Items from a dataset
= = = =

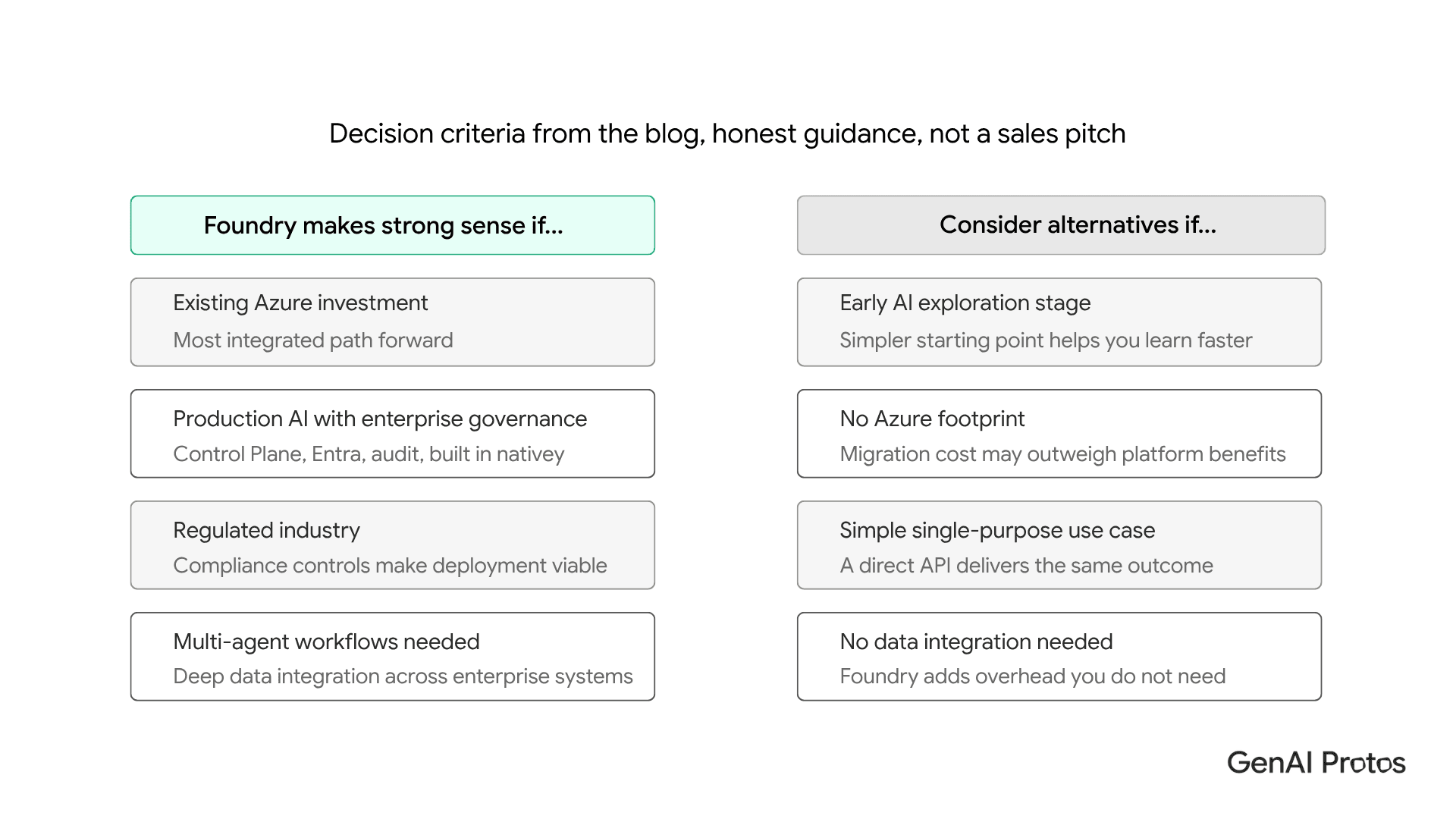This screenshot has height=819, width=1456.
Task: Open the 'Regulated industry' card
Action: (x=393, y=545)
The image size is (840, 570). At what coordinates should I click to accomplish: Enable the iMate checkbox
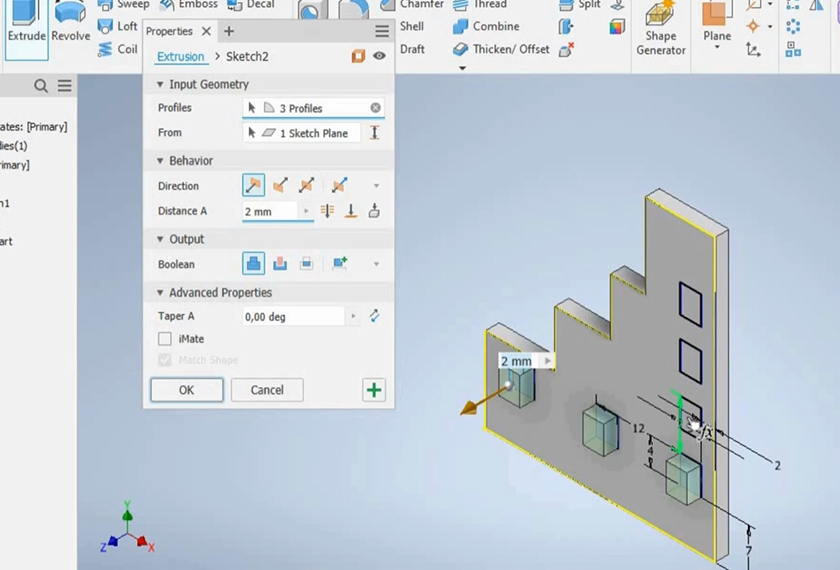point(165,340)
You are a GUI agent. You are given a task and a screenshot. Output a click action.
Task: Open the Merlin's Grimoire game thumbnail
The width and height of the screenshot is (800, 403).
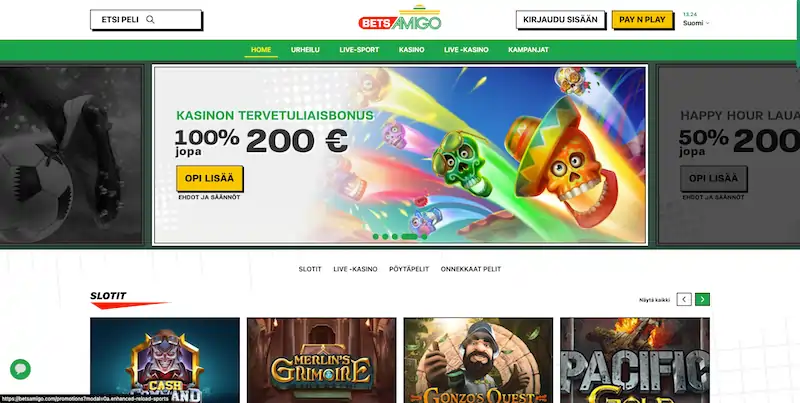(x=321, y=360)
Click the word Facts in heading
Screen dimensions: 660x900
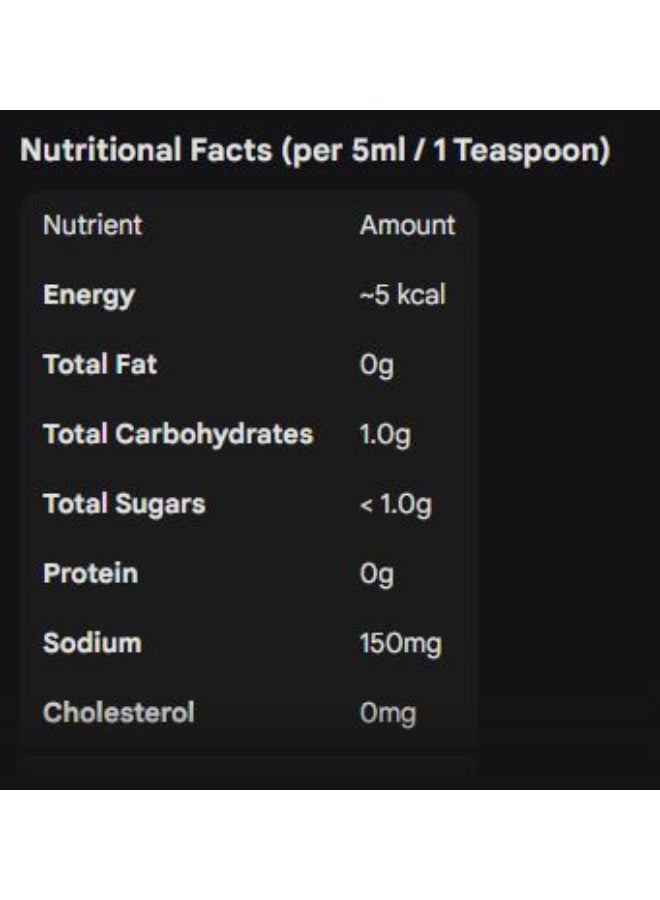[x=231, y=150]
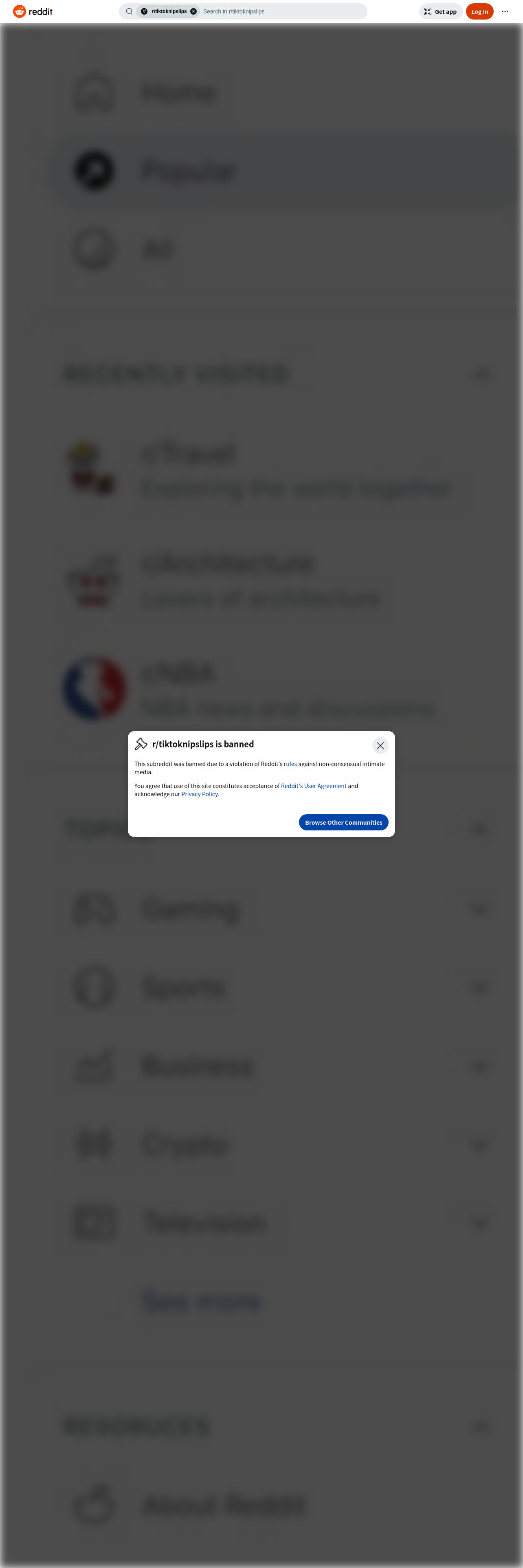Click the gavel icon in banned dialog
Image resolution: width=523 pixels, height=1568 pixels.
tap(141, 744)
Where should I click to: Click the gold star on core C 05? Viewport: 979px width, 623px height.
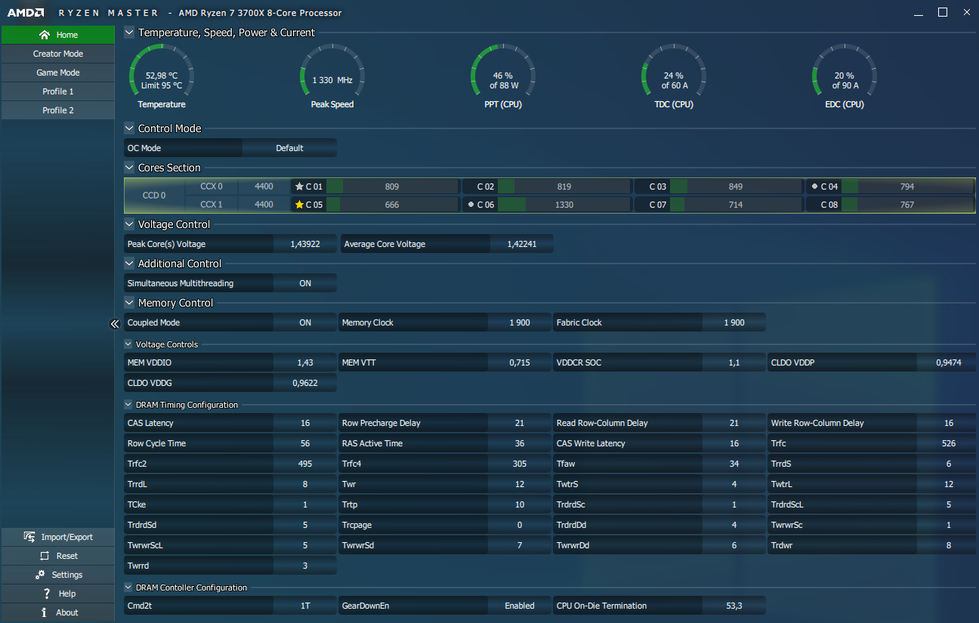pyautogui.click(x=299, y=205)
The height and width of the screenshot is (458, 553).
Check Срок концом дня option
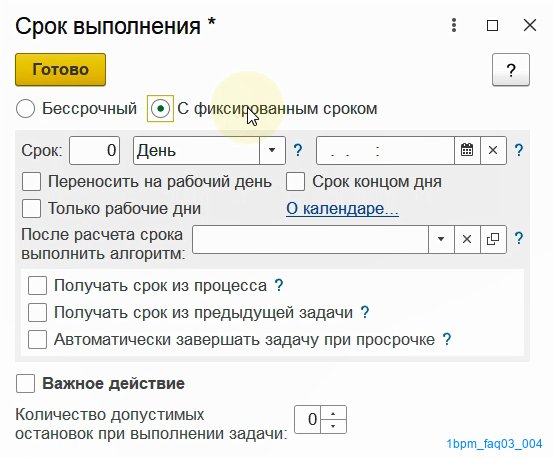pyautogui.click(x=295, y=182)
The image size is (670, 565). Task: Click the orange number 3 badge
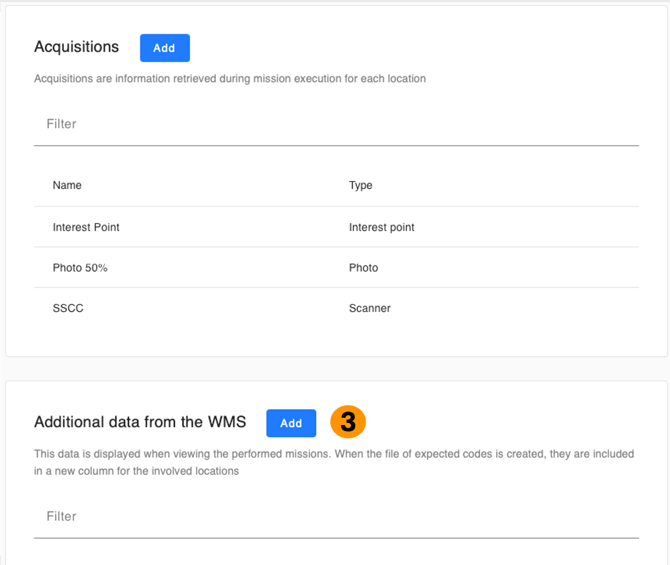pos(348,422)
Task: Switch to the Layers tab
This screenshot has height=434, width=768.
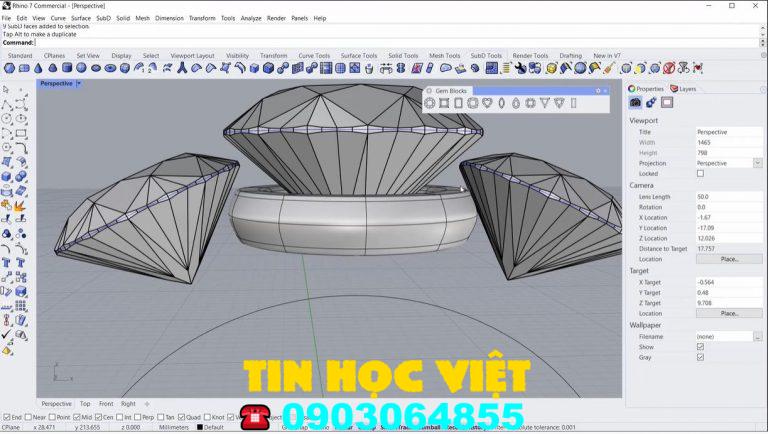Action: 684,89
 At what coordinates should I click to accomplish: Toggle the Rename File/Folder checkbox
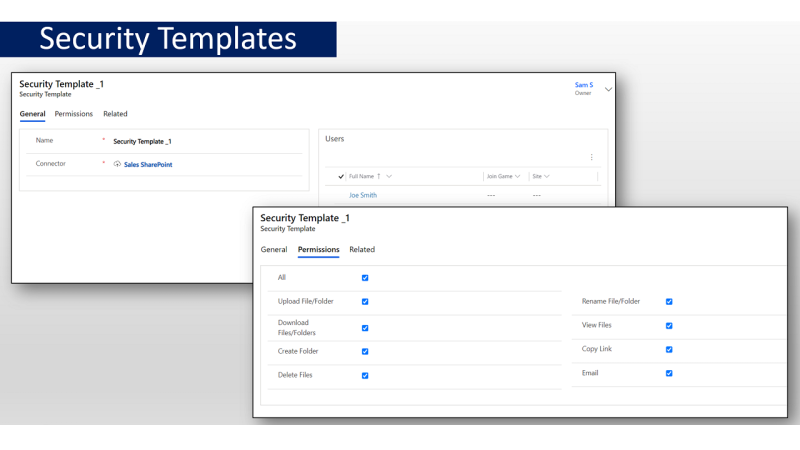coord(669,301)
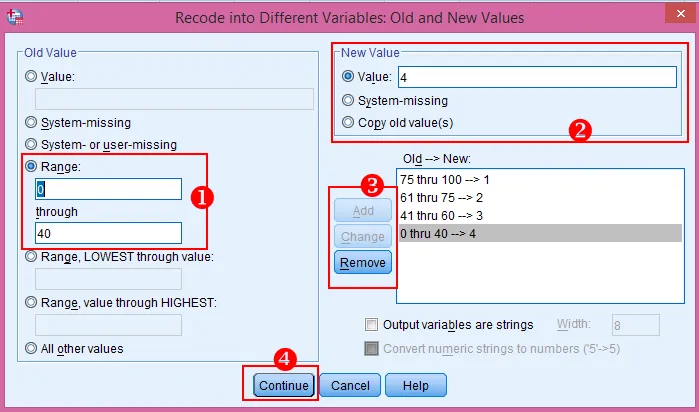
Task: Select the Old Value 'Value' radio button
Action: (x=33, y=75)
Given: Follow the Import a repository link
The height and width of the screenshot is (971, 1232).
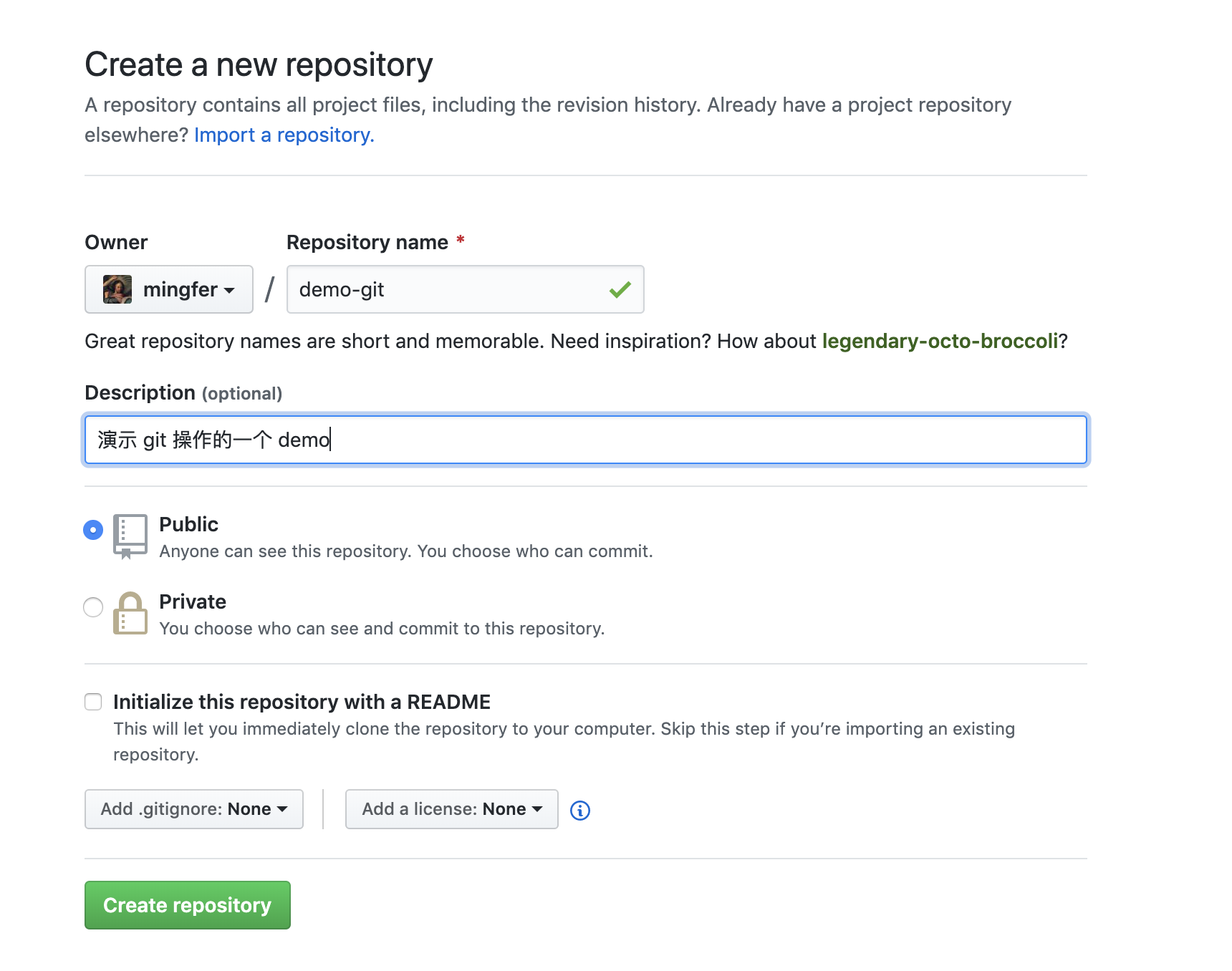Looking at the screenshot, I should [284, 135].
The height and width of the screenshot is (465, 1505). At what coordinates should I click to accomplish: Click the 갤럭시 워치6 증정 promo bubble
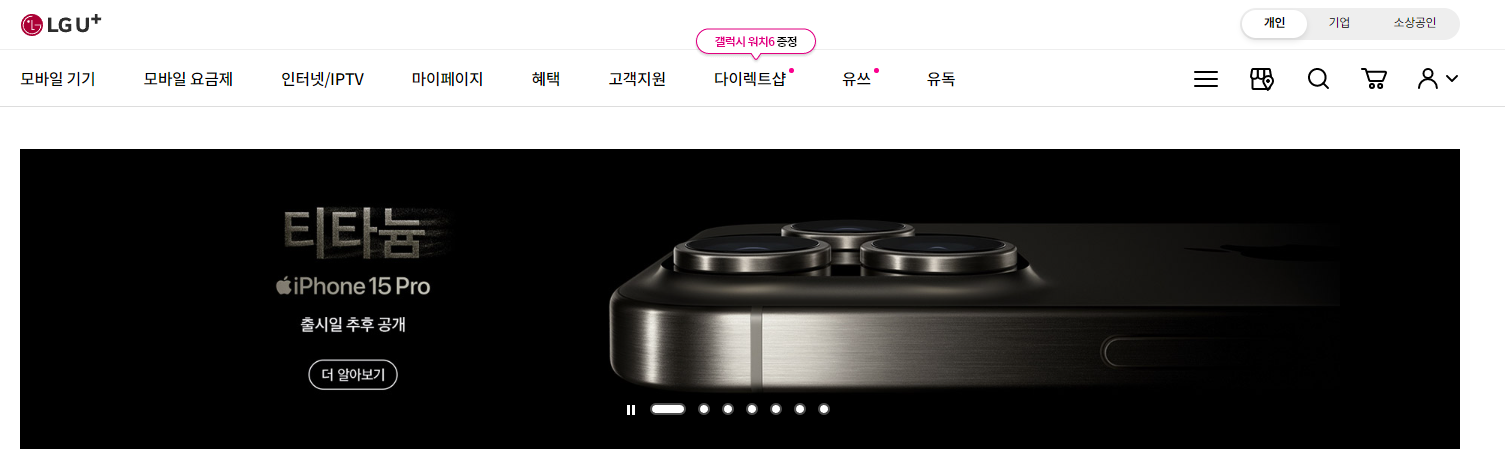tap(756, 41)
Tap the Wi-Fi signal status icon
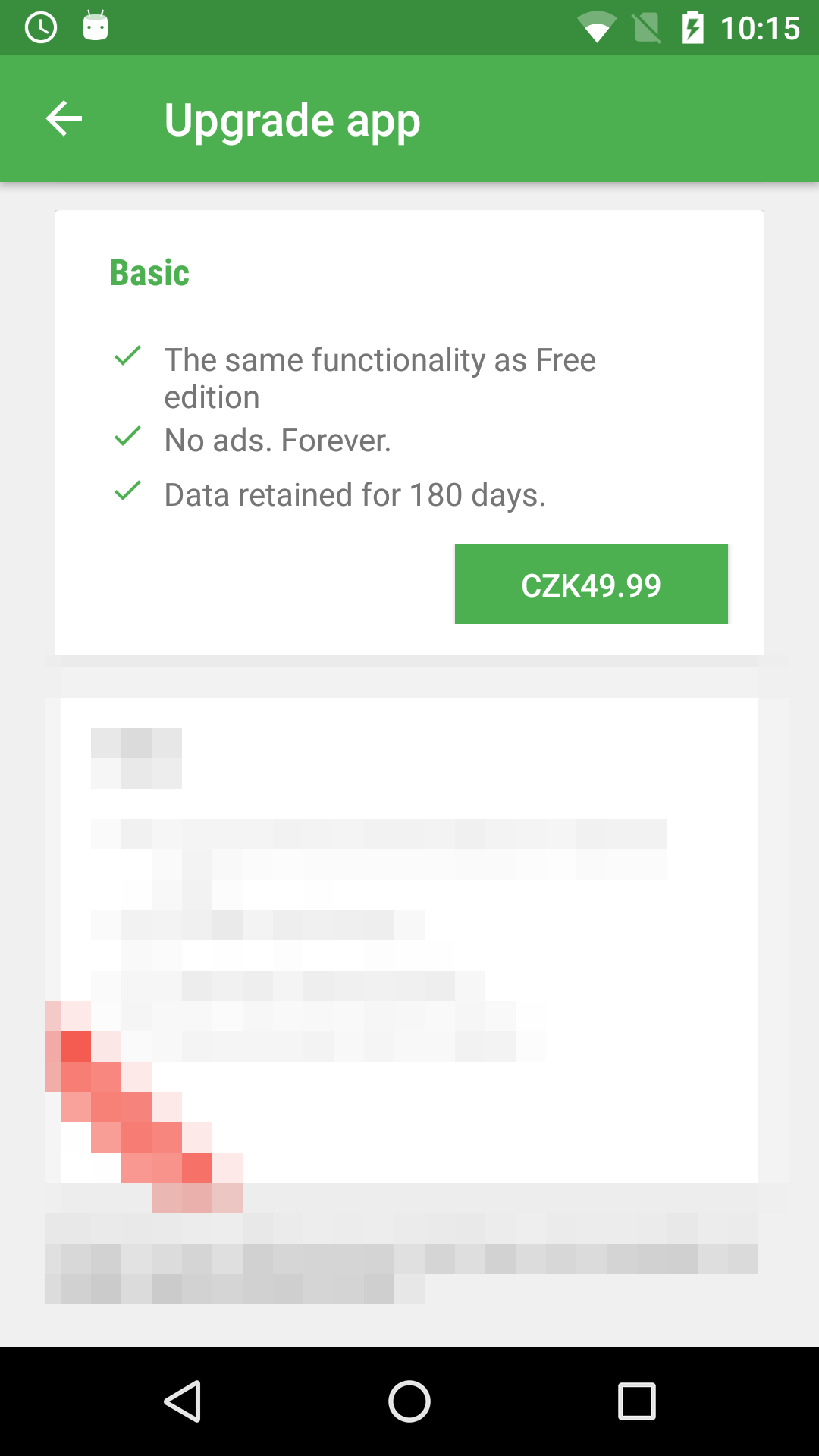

= = = =

_WHAT TO WORK ON_: Retype the lines above exactly as they appear, from the line containing "The width and" through the line containing "Given: Follow the Import a repository link", and leave out any pictures.

_WRITTEN RESPONSE_:
The width and height of the screenshot is (800, 403).
(x=321, y=360)
Click the word Facts in heading
Screen dimensions: 660x900
[x=231, y=150]
Click the gavel icon in banned dialog
Image resolution: width=523 pixels, height=1568 pixels.
tap(141, 744)
Where should I click to: Click the gold star on core C 05? Viewport: 979px width, 623px height.
pyautogui.click(x=299, y=205)
The height and width of the screenshot is (458, 553).
Check Срок концом дня option
pyautogui.click(x=295, y=182)
The image size is (670, 565). Task: Click the orange number 3 badge
pos(348,422)
Task: Switch to the Layers tab
This screenshot has height=434, width=768.
Action: 684,89
 At what coordinates should I click to accomplish: Toggle the Rename File/Folder checkbox
coord(669,301)
Task: Select the Old Value 'Value' radio button
Action: (x=33, y=75)
Given: Follow the Import a repository link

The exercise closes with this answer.